Musk appeared unbothered on Twitter as the leaked code debacle went down, alternating between sharing pseudo-intellectual musings and weird memes, and begging people to sign up for Twitter Blue, the platform’s paid subscription plan. But internally, he admitted there are serious issues. In an email sent to Twitter employees on Friday, Musk said the company is now worth $20 billion, less than half of what he paid for it in October.
Companies guard their source code jealously to prevent potential hackers or competitors from getting insight into how a platform operates. According to the Times, Twitter has begun investigating who might have leaked the code and suspect it was someone who left the company last year, citing two people familiar with the probe.

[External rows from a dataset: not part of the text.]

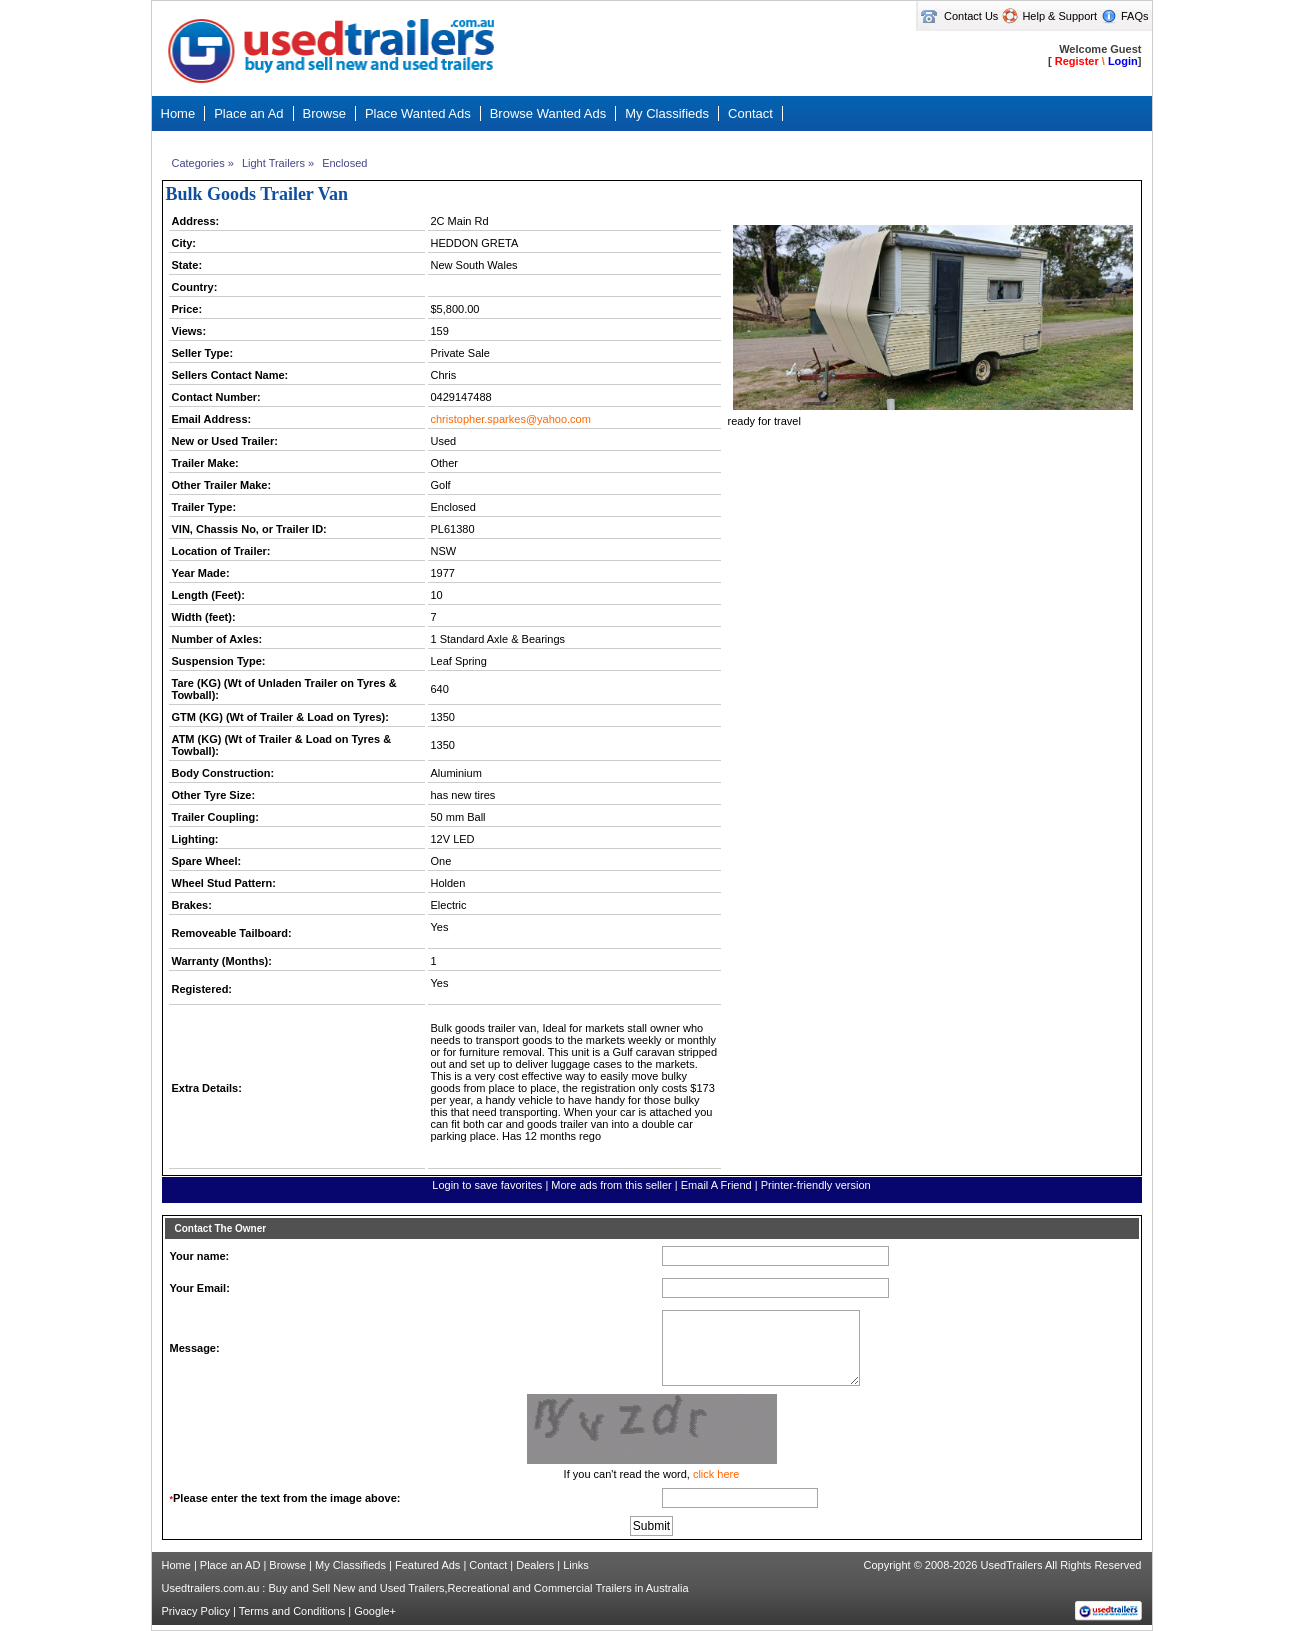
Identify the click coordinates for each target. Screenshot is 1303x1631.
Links (576, 1565)
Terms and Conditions (292, 1611)
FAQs (1135, 16)
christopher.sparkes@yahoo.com (511, 419)
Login (1123, 61)
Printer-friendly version (816, 1185)
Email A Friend (716, 1185)
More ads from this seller (611, 1185)
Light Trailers (273, 163)
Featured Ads (427, 1565)
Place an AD (230, 1565)
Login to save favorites (487, 1185)
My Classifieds (350, 1565)
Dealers (535, 1565)
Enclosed (344, 163)
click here (716, 1474)
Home (176, 1565)
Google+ (375, 1611)
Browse (287, 1565)
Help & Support (1059, 16)
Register (1077, 61)
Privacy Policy (196, 1611)
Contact (488, 1565)
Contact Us (971, 16)
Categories (198, 163)
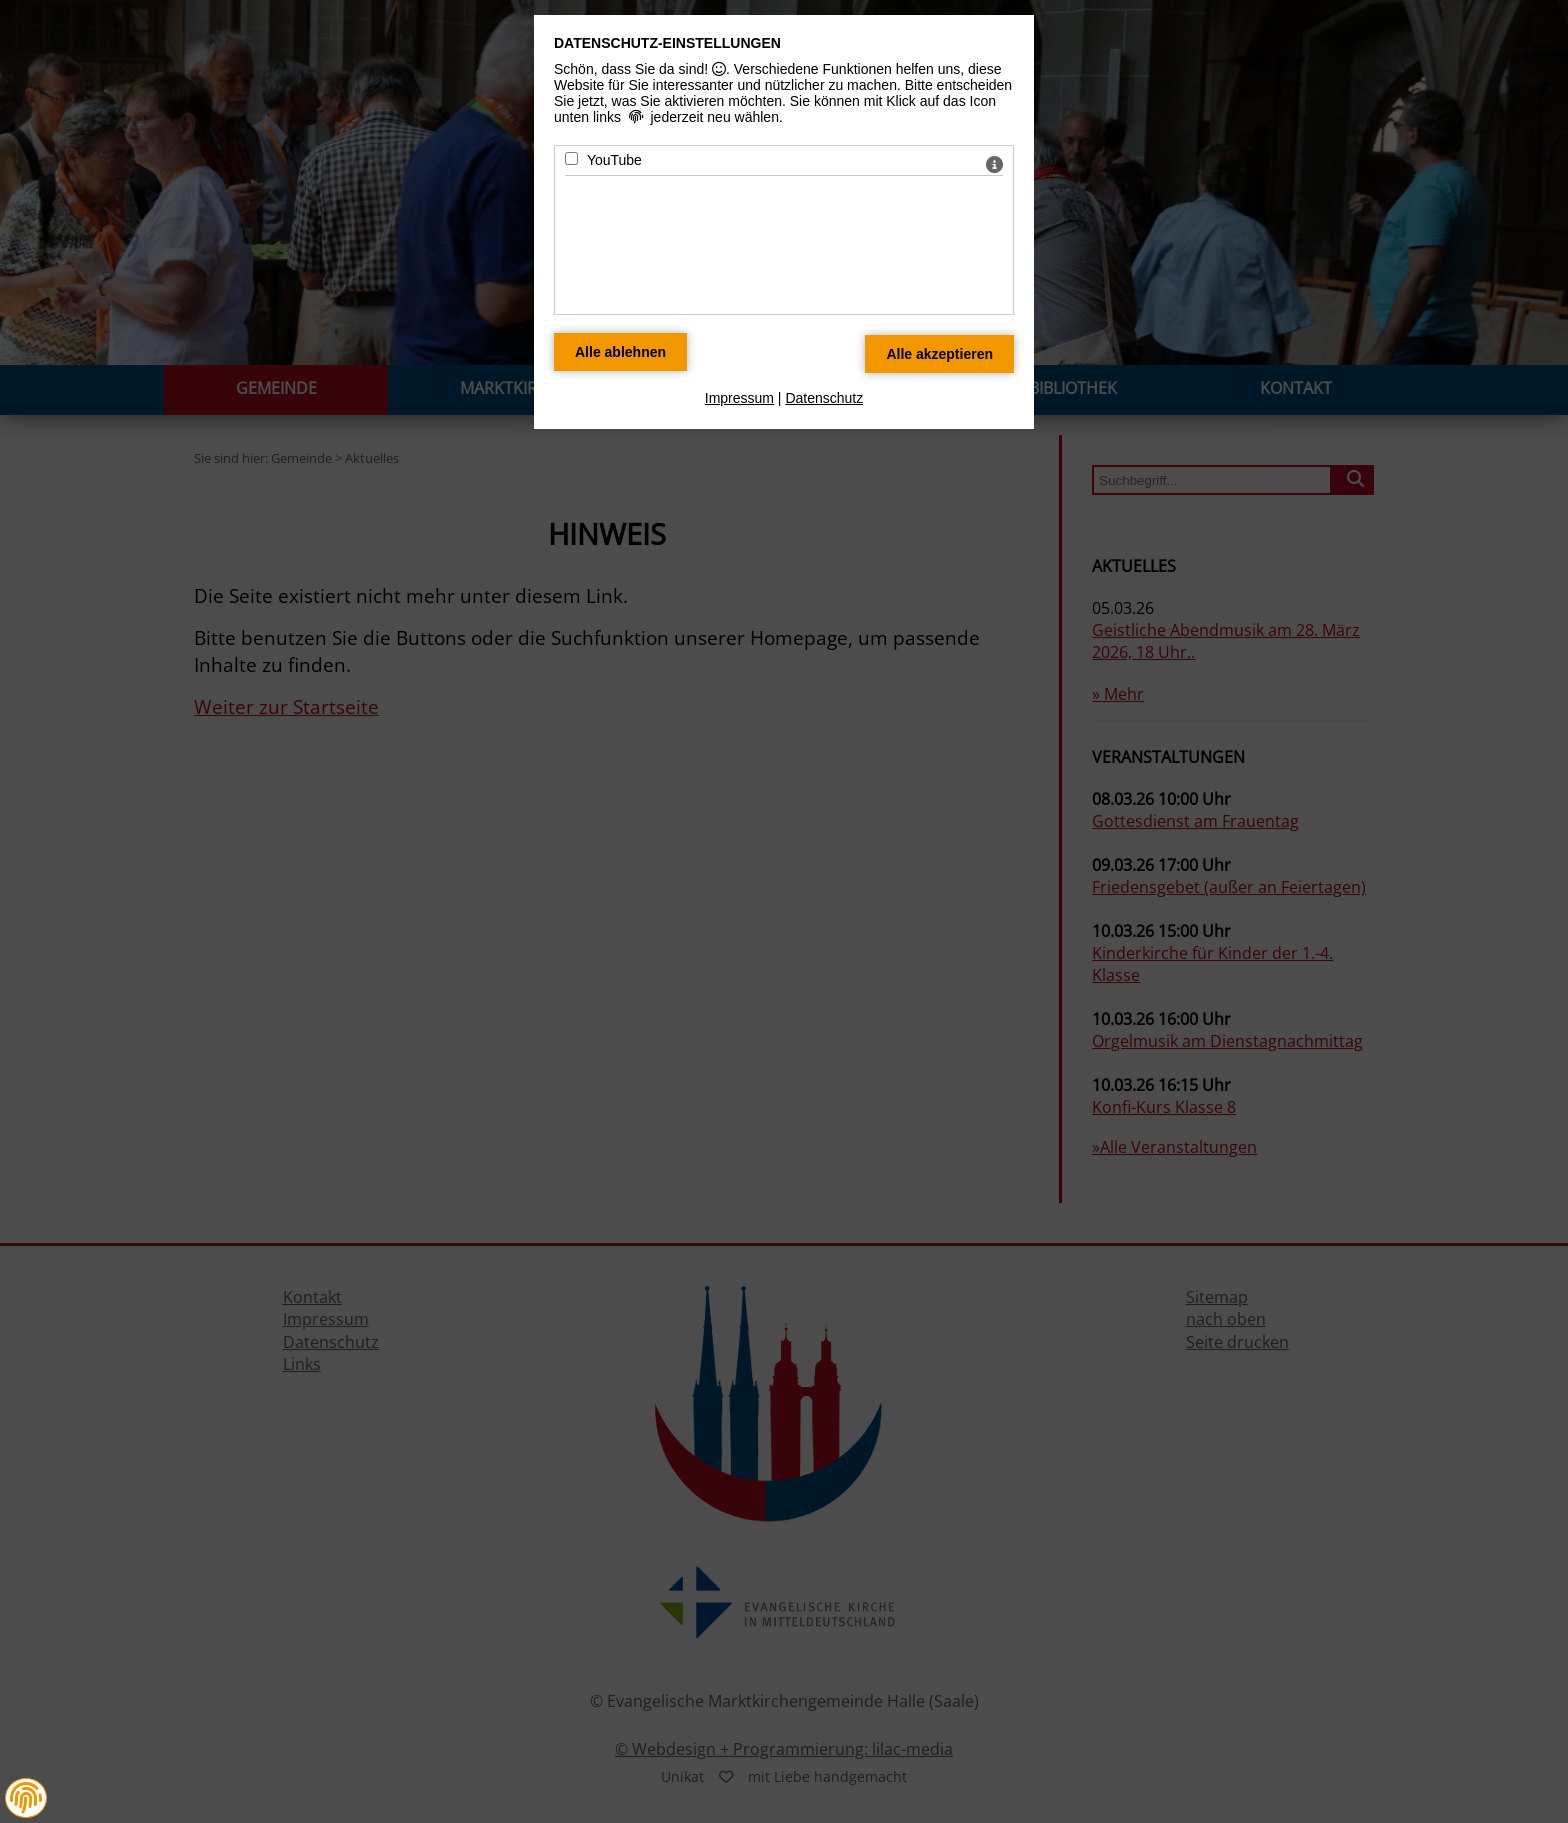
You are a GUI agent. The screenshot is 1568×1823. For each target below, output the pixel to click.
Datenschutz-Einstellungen (667, 43)
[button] (26, 1798)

Even though the code has been removed from GitHub, it isn’t really gone. Remember when your parents told you that what you put on the internet stays there forever? Well, “once this is leaked, it cannot be put back in the bottle entirely,” cybersecurity researcher and consultant Lukasz Olejnik told The Washington Post, pointing out it’s impossible to know how many people accessed the code before it was taken down.
“Whether an exploitable vulnerability can be spotted and utilized is difficult to gauge immediately.”
The code was shared by a user named FreeSpeechEnthusiast, who joined GitHub on January 3. That same day, FreeSpeechEnthusiast made their only contribution to the platform (presumably Twitter’s code). Their username is an obvious and excellent troll of Musk, who has described himself as a “free speech absolutist”—which apparently means letting Nazis and the Taliban run rampant on Twitter.
Ironically, Musk had announced plans earlier this month to make parts of Twitter’s code public. The goal was to essentially make it open for peer review, so people could check for and report flaws. Clearly, FreeSpeechEnthusiast beat him to the punch.
Since taking the reins, Musk has embarked on a ruthless cost-cutting mission, firing almost 75 percent of Twitter’s staff, auctioning off everything in the company’s San Francisco headquarters, and just not paying rent. But with advertisers leaving the platform in droves due to his lax content moderation policies, it’s clearly not enough.